● **Information shown**
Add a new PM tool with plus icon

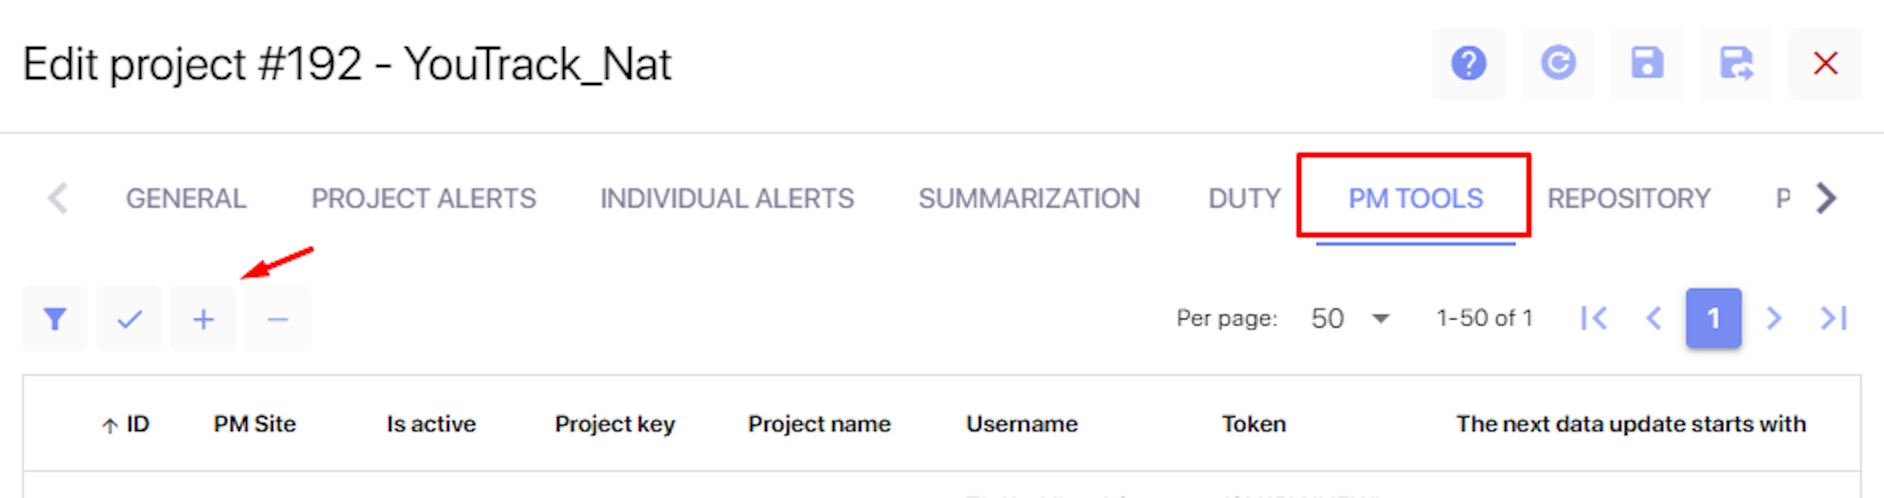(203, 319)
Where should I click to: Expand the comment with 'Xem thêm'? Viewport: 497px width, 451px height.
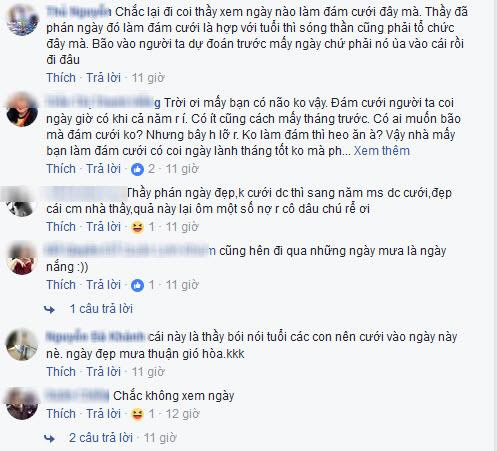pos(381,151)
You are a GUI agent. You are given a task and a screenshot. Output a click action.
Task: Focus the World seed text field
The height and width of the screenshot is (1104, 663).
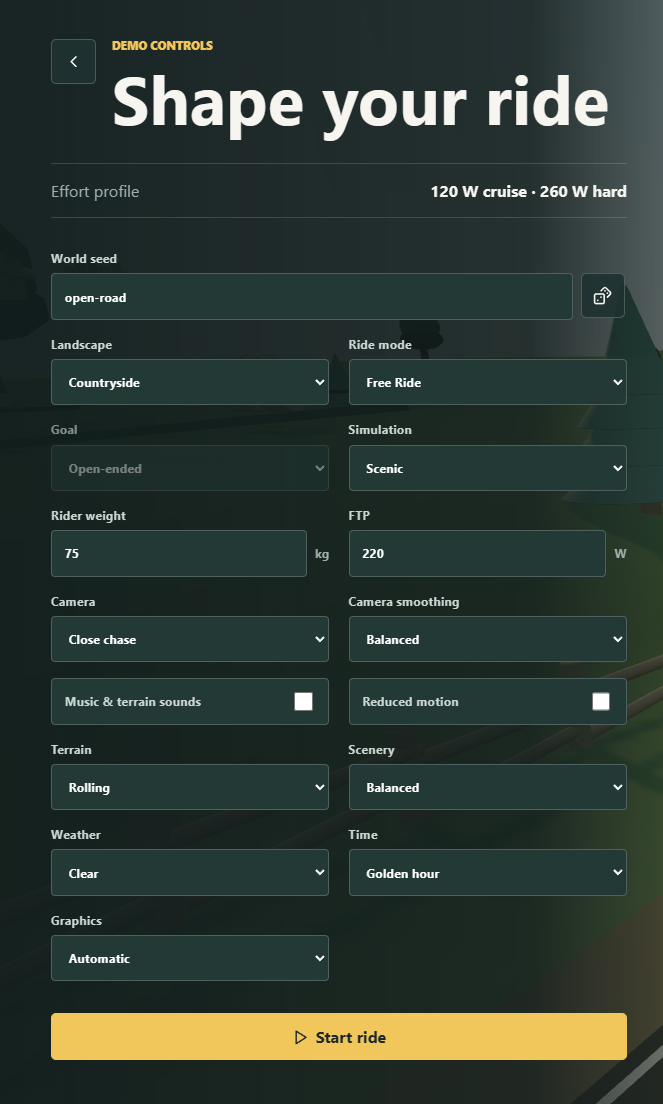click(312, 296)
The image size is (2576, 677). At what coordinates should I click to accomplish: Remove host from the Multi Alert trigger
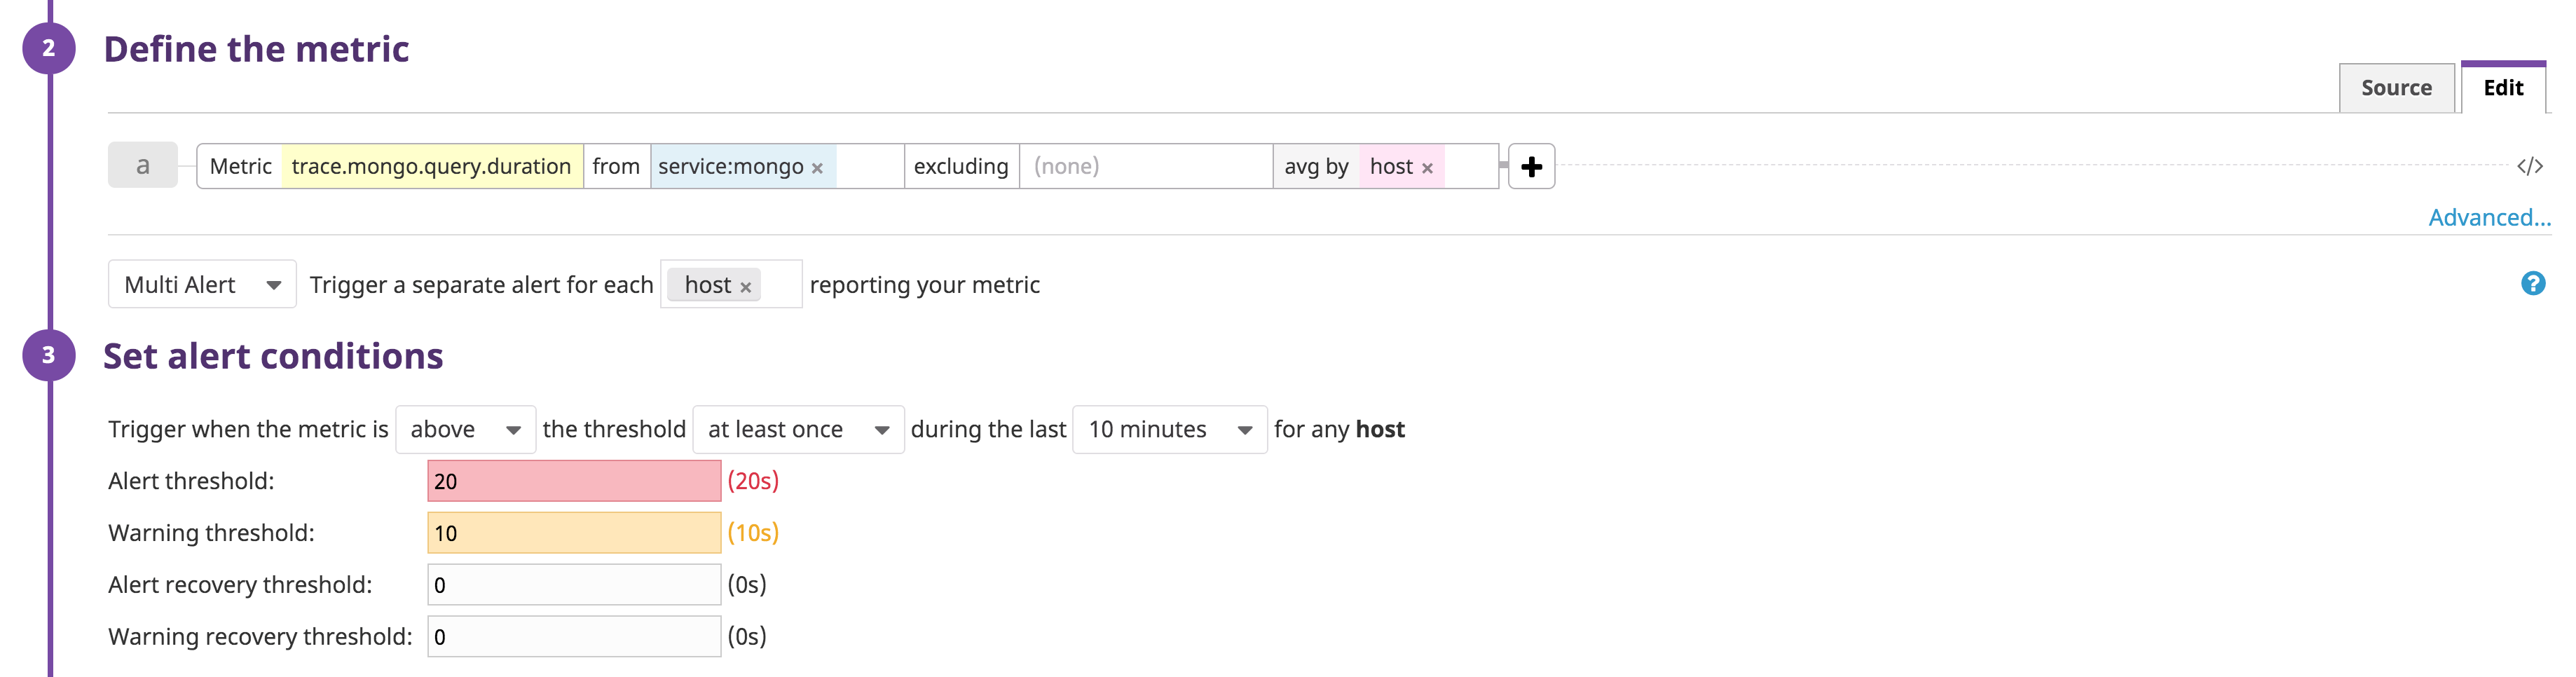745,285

● **What you should do**
I'd like the data above duplicated exactly, with no pictures included.

● **Exercise answer**
Add a new PM tool with plus icon

(203, 319)
Where should I click to: Expand the comment with 'Xem thêm'? Viewport: 497px width, 451px height.
pos(381,151)
You are a GUI agent. You are given a task and a screenshot. Output a click action.
Task: Focus the World seed text field
The height and width of the screenshot is (1104, 663).
click(312, 296)
The image size is (2576, 677). At what coordinates should I click to accomplish: Remove host from the Multi Alert trigger
745,285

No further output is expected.